AssociazioneAmami

ASSOCIAZIONE per i MEDICI
ACCUSATI DI MALPRACTICE INGIUSTAMENTE

Libro Bianco

Primario responsabile della qualità del materiale protesico impiantato

V.S. Primario Ospedaliero di Ortopedia negli anni 1989, 1990 e 1991 utilizza per le artroprotesi totali d'anca dei cotili di una Ditta Statunitense fra le più note e le più reputate sul mercato. Il tipo di impianto era stato scelto dal suo predecessore.

Dal 1992 incomincia a verificare in alcuni pazienti (circa diciassette casi su una coorte di oltre trecentocinquanta cotili impiantati) una usura anomala dell'inserto in polietilene: provvede alla sua sostituzione, sospende l'utilizzo di detti cotili e rende edotti di questa abnorme usura i pazienti stessi, la Direzione Sanitaria e l'Amministratore Delegato della consociata italiana della Ditta fornitrice del materiale.
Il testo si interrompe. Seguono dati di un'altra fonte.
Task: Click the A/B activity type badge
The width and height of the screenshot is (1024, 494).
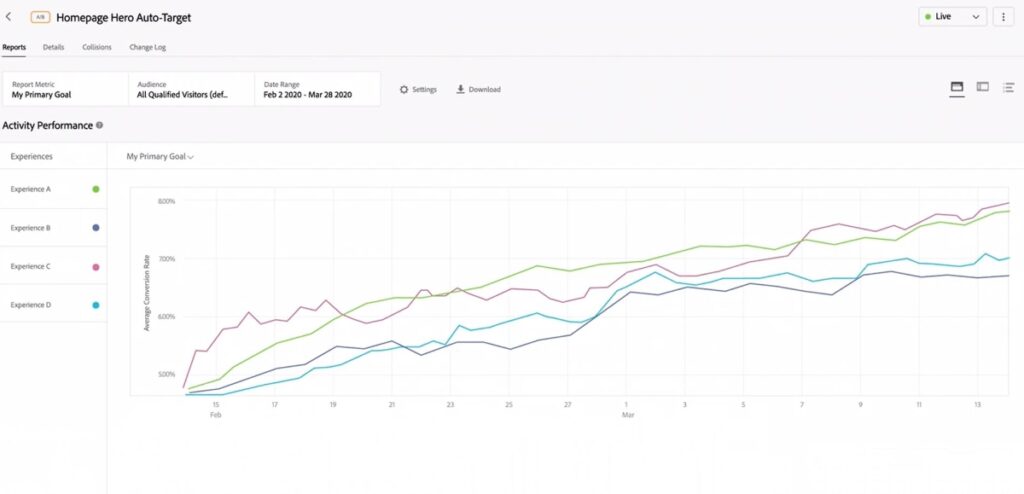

Direzione Sanitaria ed Amministratore Delegato ignorano la comunicazione.

Il polietilene rimosso viene affidato ad un Istituto Universitario di Chimica che lo esamina e riscontra un livello di ossidazione assai elevato e conseguentemente la rottura delle catene molecolari per cui il polietilene in questione risulta avere un assai basso peso molecolare (normalmente il polietilene impiegato deve avere un alto peso molecolare).

Sei dei suddetti pazienti presentano una richiesta di indennizzo che non viene accettata : malgrado fosse stato ben chiaramente specificato ai loro legali che si trattava di materiale fornito dalla Ditta in questione che non corrispondeva alle caratteristiche richieste, l'azione legale successiva viene intentata contro l'Ospedale ed il Primario.

La ditta in questione inviava al Primario ed all'Ospedale una comunicazione scritta nella quale risultava che nel 1990 era al corrente del problema e che in quell'anno aveva richiesto alla Consociata Italiana di ritirare tutti i cotili di quel modello e sostituirli con altri, richiesta a cui la Consociata Italiana non aveva ottemperato.

Il procedimento civile è terminato nel 2004 con la condanna in solidale dell'Ospedale e del Primario: la relazione del Collegio Peritale non riscontrava difetti nella collocazione chirurgica dei cotili ed attribuiva l'abnorme usura ai quei difetti di ossidazione riscontrata dall'Istituto di Chimica. La motivazione della condanna è stata che Ospedale e Primario “sono responsabili in via contrattuale del danno causato … per non aver adempiuto con diligenza alla prestazione sanitaria”.

“Invero l'ente ospedaliero ed il sanitario forniscono una prestazione complessa che ricomprende oltre alla prestazione professionale … anche la scelta e la fornitura del materiale protesico da impiantare”.

Commento: ogni commento è superfluo!